La alternativa, entonces, no es incrementar la agroindustria con monocultivos forestales o sojeros, con su acompañamiento inevitable de fertilizantes y plaguicidas. Algo que vemos como “solución”, para tantos referentes de los nucleados en Durazno, en enero. Para éstos, las “mochilas” pasan por los costos altos, los ahogos crediticios, los endeudamientos, el precio asfixiante de la energía. Todas esas objeciones son certeras, pero hay que asumir que encarar tales “mochilas” sirve para afianzar la agroindustria; seguir contaminando y despoblando el campo.
El éxito de los feed-lot en Argentina, donde se puede producir carne concentrando mil vacas en 1 ha convertida en un lago de excrementos las 24 hs., con las consiguientes enfermedades y matanza de vaquillonas (porque la sobrevida en esas condiciones es corta), no ha podido reproducirse (con tanto éxito) en Uruguay. Alegrémonos. Tenemos óptimas condiciones naturales para apostar a otro tipo de producción en lugar de commodities. Están las specialities, que exigen mucha mano de obra y no necesitan contaminación, ni tanto suelo.[3]
El FAEPNM acentuó la política de “modernización” y extranjerización de la tierra de la mano de una filosofía presuntamente científica, en rigor regida por los desarrollos de emporios tecnológicos transnacionales.
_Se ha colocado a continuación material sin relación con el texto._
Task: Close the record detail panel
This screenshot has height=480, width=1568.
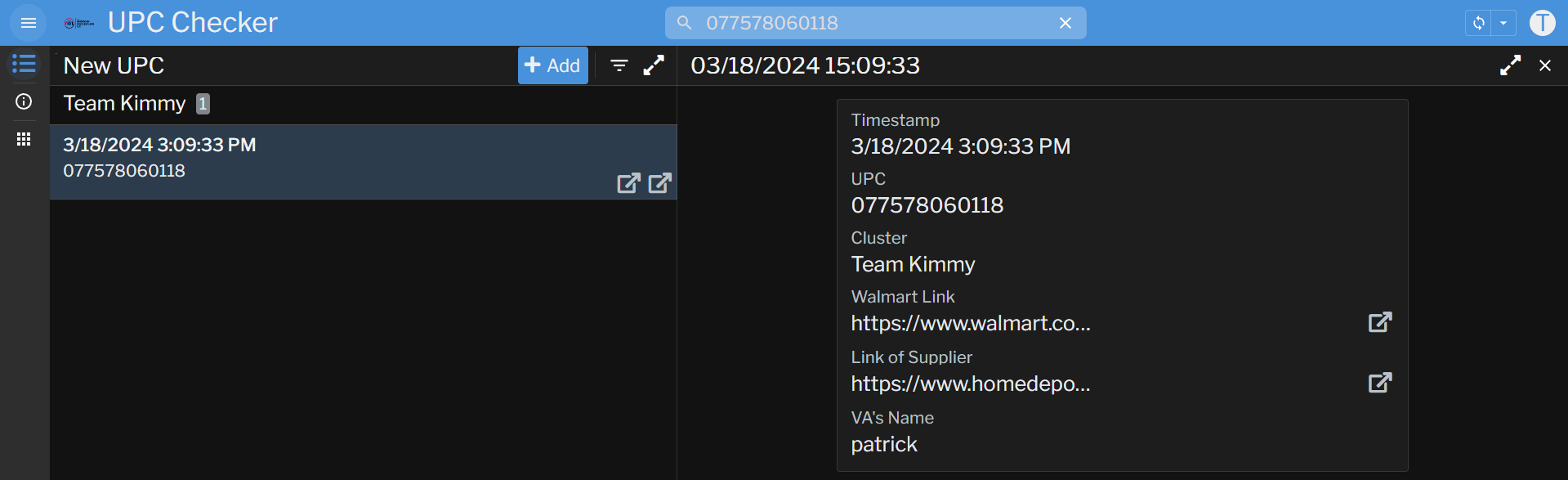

Durante los últimos años de la primera década del s. XXI la Bolsa Agrícola de Chicago mantuvo como estrella a la soja transgénica− su “viento de cola” aparejó un cierto éxito para gobiernos inclusionistas, como el FAEPNM, el kirchnerismo, el PT y su “hambre cero”. Ese ciclo se ha evaporado.
El FAEPNM acentuó la geopolítica de dependencia al capital monopólico transnacional que llevaban adelante los partidos “tradicionales”, en particular el Colorado, tan identificado con el centro geopolítico estadounidense. El imperio, globalizador, es insaciable.
En los ’70 se expandieron las zonas francas, reencarnación de las economías de enclave del viejo colonialismo. Otra forma de “prestar” o ceder población a empresas extranjeras. Y no solo población. Ahora también rolos…
¿Tenemos que aceptar el avance de enfermedades por contaminación, el de la locura de los frustrados, el de la pobreza sobre los desplazados del proceso de concentración económica, quebrando el espinazo del proyecto de país que, como sociedad, tanto hemos valorado?
[1] Dennis Avery, Salvando el planeta con plásticos y plaguicidas, Hudson Institute, Indianapolis, Indiana, EE.UU., 1995.
[2] Hay traducción: “Italia difunde la tragedia argentina de los agroquímicos”, El Federal, Bs. As., 3/11/2016.
[3] Ya lo explicó César Vega, agrónomo: plantando ajo se gana tanto como con soja o maíz transgénicos, pero con la centésima parte de la tierra.